Ceci dit, Patricia Danzi n’a pas ressenti le fait d’être une femme comme un désavantage dans sa carrière. Au contraire, sur le terrain, une humanitaire ou une négociatrice a souvent plus facilement accès à la population, aux femmes locales, aux familles, aux détenus et même aux militaires qui sont généralement moins agressifs face à une figure de mère, respectée en tant que telle dans de nombreuses cultures. « J’ai aussi eu de la chance » reconnait-elle. « A l’époque où je postulais pour des missions sur le terrain et pour des postes de cheffe d’équipe, on cherchait à engager des femmes. Et moi, on me remarquait très vite, en tant que femme de couleur. Je disposais d’un double avantage à ce moment-là ». Un avantage, mais aussi une grande responsabilité que celle d’être la première.

Le fait d’être la première femme et, en plus, la première femme de couleur à occuper tel ou tel poste n’a pas été un poids pour moi. En revanche, je ressentais – et ressens encore – la joie et les attentes que cela crée du côté de mes collègues de couleurs, surtout.
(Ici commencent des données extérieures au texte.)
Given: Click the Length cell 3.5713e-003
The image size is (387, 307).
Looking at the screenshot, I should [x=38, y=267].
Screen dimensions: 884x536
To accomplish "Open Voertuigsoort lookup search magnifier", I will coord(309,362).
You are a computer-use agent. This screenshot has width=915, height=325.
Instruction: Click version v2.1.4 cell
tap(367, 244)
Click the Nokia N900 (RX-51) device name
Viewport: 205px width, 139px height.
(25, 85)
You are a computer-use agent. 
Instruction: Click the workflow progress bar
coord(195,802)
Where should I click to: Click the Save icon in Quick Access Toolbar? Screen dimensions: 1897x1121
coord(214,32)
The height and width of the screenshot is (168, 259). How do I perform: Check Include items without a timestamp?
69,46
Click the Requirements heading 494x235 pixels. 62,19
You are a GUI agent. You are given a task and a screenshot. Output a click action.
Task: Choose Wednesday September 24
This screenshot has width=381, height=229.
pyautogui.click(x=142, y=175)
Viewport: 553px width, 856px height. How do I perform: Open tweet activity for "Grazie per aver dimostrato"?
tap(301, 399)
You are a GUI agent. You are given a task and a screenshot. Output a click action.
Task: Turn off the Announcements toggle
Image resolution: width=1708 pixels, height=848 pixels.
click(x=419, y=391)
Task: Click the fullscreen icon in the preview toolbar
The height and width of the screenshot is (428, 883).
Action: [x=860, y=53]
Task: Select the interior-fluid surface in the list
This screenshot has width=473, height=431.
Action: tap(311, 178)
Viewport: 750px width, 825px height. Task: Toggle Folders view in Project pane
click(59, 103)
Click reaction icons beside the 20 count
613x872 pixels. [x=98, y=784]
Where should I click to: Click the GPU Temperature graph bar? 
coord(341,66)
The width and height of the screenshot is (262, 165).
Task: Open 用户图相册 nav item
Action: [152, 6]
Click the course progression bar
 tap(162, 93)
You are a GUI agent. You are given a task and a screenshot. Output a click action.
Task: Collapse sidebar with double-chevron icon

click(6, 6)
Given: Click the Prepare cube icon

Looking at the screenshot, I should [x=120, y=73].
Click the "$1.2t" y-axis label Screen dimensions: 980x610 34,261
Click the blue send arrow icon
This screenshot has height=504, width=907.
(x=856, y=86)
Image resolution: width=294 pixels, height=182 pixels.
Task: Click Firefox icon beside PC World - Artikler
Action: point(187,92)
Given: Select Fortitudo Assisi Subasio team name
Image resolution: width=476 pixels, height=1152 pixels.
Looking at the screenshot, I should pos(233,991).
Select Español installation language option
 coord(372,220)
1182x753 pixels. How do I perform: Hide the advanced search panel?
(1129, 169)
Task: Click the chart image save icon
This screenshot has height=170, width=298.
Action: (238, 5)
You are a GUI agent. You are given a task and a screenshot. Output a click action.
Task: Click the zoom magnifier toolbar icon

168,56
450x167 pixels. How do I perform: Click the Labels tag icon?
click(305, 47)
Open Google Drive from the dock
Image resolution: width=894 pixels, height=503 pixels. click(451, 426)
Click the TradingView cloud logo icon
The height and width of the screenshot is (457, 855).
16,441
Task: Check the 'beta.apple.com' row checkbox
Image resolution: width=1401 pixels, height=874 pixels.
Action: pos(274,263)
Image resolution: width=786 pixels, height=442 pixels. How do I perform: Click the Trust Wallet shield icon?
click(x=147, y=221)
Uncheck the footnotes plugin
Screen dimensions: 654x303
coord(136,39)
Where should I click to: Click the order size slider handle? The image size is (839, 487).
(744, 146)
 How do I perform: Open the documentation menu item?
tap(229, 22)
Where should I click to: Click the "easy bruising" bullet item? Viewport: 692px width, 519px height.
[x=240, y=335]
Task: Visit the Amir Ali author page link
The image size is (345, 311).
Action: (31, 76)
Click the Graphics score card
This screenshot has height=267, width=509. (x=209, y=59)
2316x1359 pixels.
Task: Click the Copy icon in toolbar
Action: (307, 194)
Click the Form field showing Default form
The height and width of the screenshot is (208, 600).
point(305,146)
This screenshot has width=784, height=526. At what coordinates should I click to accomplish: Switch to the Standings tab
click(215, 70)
Je prends ma tâche très au sérieux et si je peux permettre d’ouvrir la voie à d’autres, alors c’est gagné. Je me réjouis du moment où ma situation deviendra normale et ne sera plus un sujet !

Première femme aussi à diriger la DDC depuis mai 2020, Patricia Danzi se réjouit de retourner sur le terrain. La situation liée à la pandémie, ainsi que les premiers mois passés à s’installer dans ses nouvelles fonctions et à réorganiser sa Direction autour de la nouvelle stratégie de coopération internationale 2021-2024 l’ont éloigné des projets concrets. « C’est au contact des gens sur le terrain que j’ai le plus appris. J’y ai rencontré des femmes extraordinaires. Pas des victimes, mais des battantes douées d’une force d’innovation incroyable à mettre au service de la paix. Les femmes en marge des combats sont souvent très pragmatiques. Elles se rendent bien compte de l’absurdité des affrontements qui épuisent les ressources, alors que le plus important pour la survie de toutes et tous c’est la gestion du bétail. » Ce pragmatisme et cet élan des femmes en faveur de la paix se retrouvent dans les projets axés sur le microcrédit, notamment soutenus par la DDC. « Les femmes entrepreneurs sont très fortes. Si on leur donne accès à une aide de départ, leur potentiel de développement est impressionnant, d’autant que ce soutien leur permet d’acquérir leur indépendance. L’impulsion, pour elles, va bien au-delà de l’aspect lié au développement économique » explique Patricia Danzi. L’aide au développement a effectivement longtemps été réservée aux hommes et a ancré leur pouvoir traditionnel et patriarcal. Toutefois, la tendance a changé et, ces dernières années, un travail important a été fait sur les réseaux orientés genre. Une orientation également adoptée par la DDC. Patricia Danzi le confirme :

Aujourd’hui, les femmes sont présentes dans quasiment tous les programmes de développement et, sans elles, tout avancerait moins vite.

Patrizia Danzi
©Embassy of Switzerland in Bosnia and Herzegovina

… mais pas la dernière

Avancer, la cause féminine l’a fait sans cesse depuis 1971. Il reste encore beaucoup à accomplir sur cette voie ouverte par les suffragettes et sur laquelle on croise désormais des femmes de la trempe de Patricia Danzi, qui regardent, écoutent et foncent. Et qui sautent aussi parfois : Lorsqu’elle faisait de l’athlétisme à un niveau olympique, Patricia Danzi a choisi l’heptathlon, à défaut de pouvoir s’engager sur le décathlon, réservé aux hommes car le saut à la perche a été longtemps jugé trop physique pour les femmes. Elle a quand-même fini par sauter à la perche, à l’entraînement. Parce qu’elle en avait l’envie, la force et la détermination. Et parce qu’avec elle, la barre ne peut être que haute.